Quote the material exactly from the line that contains "Where should I" through its last line. Any pictures are to be left out.
--- EXTRACTED ENTRIES Enclosed Below ---
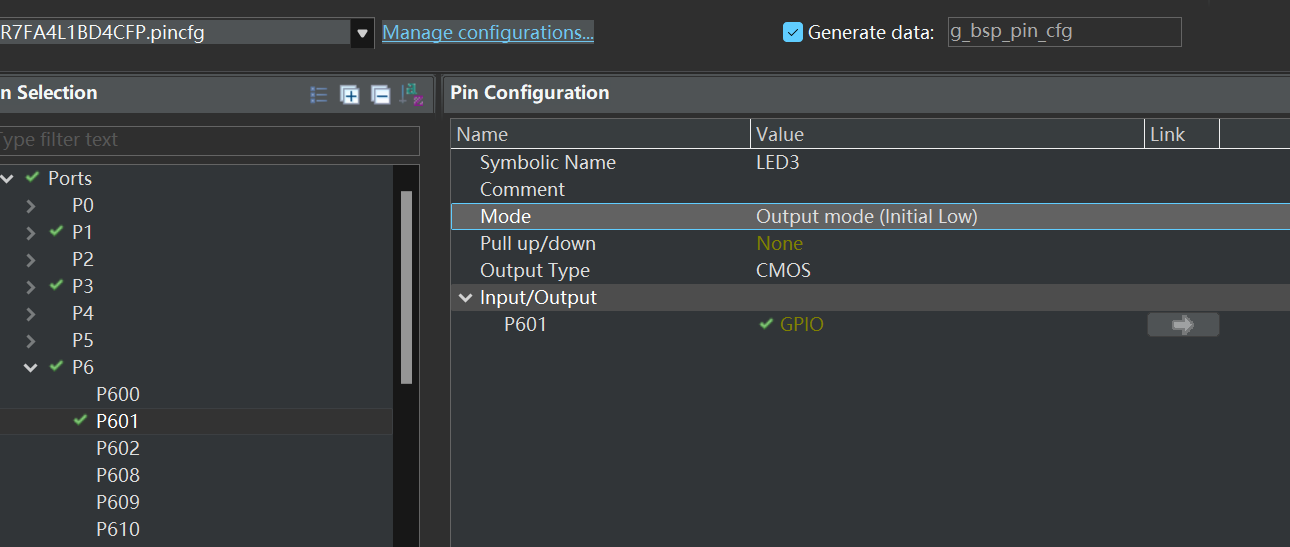Click the collapse all icon in Pin Selection
This screenshot has height=547, width=1290.
pos(380,94)
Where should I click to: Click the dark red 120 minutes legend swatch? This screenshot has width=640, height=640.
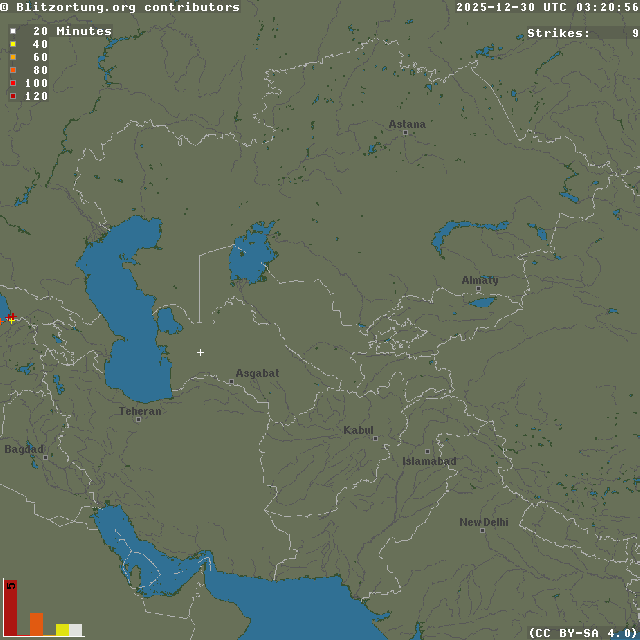click(13, 96)
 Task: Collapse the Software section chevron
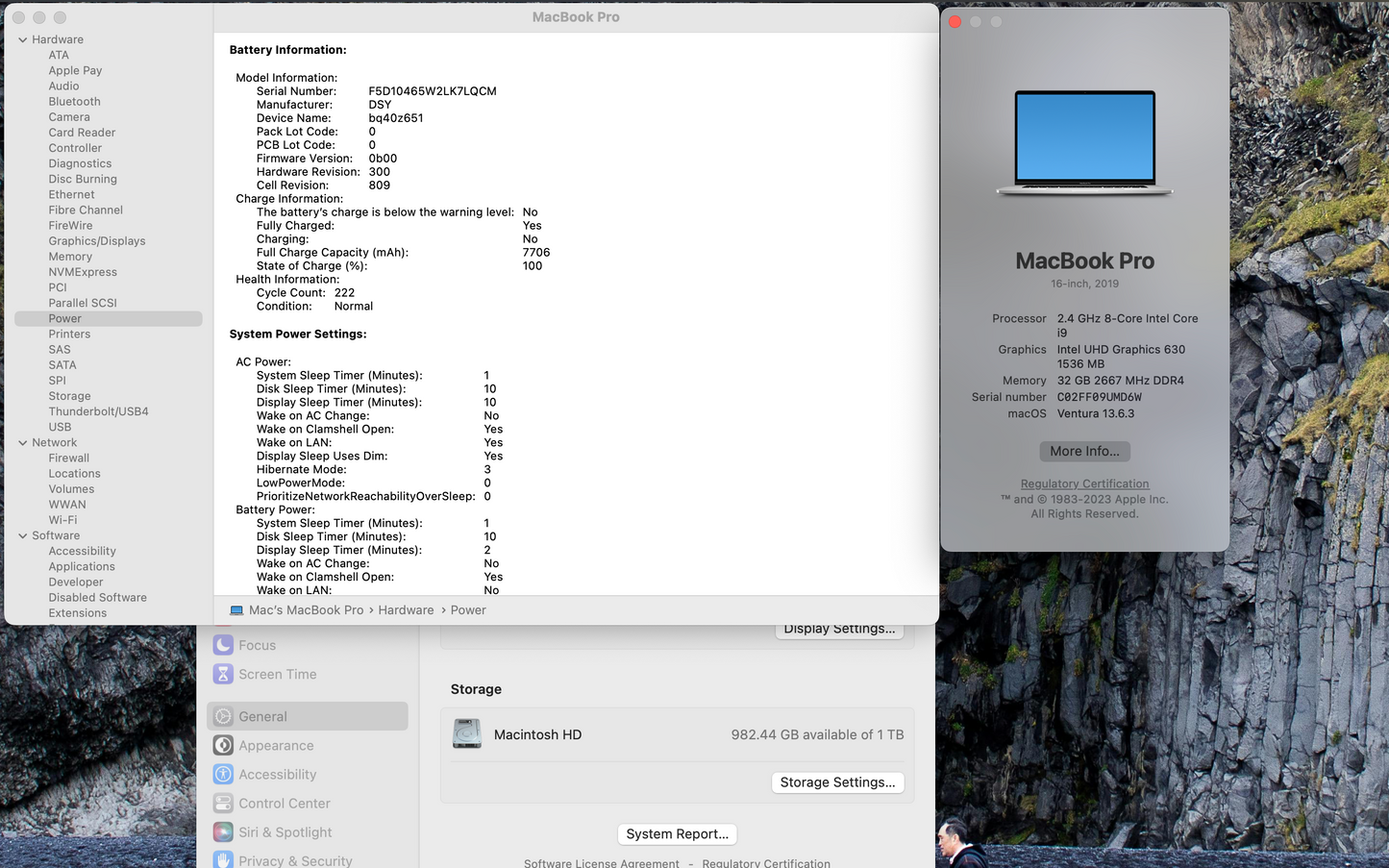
--- End of Enclosed EXTRACTED ENTRIES ---
## EXPECTED OUTPUT
Where should I click to: Click the dark red 120 minutes legend swatch? This screenshot has width=640, height=640.
click(13, 96)
 Task: Collapse the Software section chevron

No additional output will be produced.